As part of their Handmade Film releases, Image Entertainment presents Neil Jordan's 1985 crime drama 'Mona Lisa', which stars Bob Hoskins in a critically acclaimed performance as George, an ex-con who gets caught up in London's illicit underworld of fulfilling people's desires. It's a decent film, but the story will likely work better for those who haven't experienced a lot of material from the crime genre.
'Mona Lisa' opens with George just getting out of jail after seven years. He returns home, but his wife refuses to let him in, regardless of the pleas of their teenage daughter. He ends up moving in with his artist friend Thomas (Robbie Coltrane), the most interesting and unique character in the story, so it's disappointing to discover he has such a limited role.
George also goes round to see his former boss Denny (Michael Caine), who he did the time for, about a job. Although Denny doesn't meet with him, George is given the job of driving call girl Simone around. The two clash, in part because he stands out and makes it difficult to hide what she's up to from the hotel staff. After he accepts her help in how to dress, bringing to mind 'My Fair Lady' with the roles reversed, they become friends. Every night, Simone has George drive her home over a bridge where prostitutes hang out. Eventually, she asks him to help find Cathy, a girl trapped in that life. He agrees and the story becomes reminiscent of Travis Bickle helping Iris in 'Taxi Driver.'
George reaches a dilemma and has to turn on someone. After finally crossing paths, Denny wants George to get information about one of Simone's clients, an Arab gentleman. In particular, what the two do together, which will likely to be used for blackmail though it is never made stated. George finds Simone's Cathy, but Anderson (Clarke Peters), the pimp controlling her, works with Denny, and neither is going to let that revenue stream go easily. George's choice will have dire effects for someone.
While the performances by the actors are strong, the story by Jordan and his co-writer David Leland is all too familiar. Not just in film, as alluded to above, but there are quite a number of books that find a main character attempting to rescue someone in a situation like Cathy's. There is some tension during the climatic chase, but unfortunately, the results happen as expected, diminishing the film's impact.

============

**STUDY QUESTIONS**
a - In the film review, how long has George been in jail when the story opens?
b - Render this sentence from the film review in Spanish: "George reaches a dilemma and has to turn on someone."
c - Reproduce, without any change, the part of the film review that opens with the words containing "As part of their" and closes with "the crime genre.".

**GIVEN DATA**
============

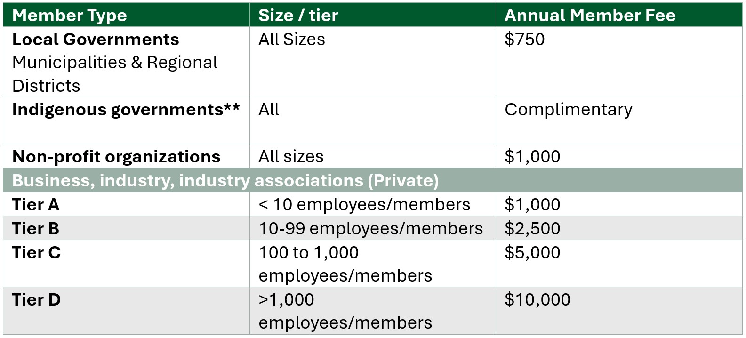Select the $5,000 fee cell

(x=619, y=264)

============

**SOLUTIONS TO THE PROBLEMS**
a - Seven years.

b - George se enfrenta a un dilema y tiene que traicionar a alguien.

c -
As part of their Handmade Film releases, Image Entertainment presents Neil Jordan's 1985 crime drama 'Mona Lisa', which stars Bob Hoskins in a critically acclaimed performance as George, an ex-con who gets caught up in London's illicit underworld of fulfilling people's desires. It's a decent film, but the story will likely work better for those who haven't experienced a lot of material from the crime genre.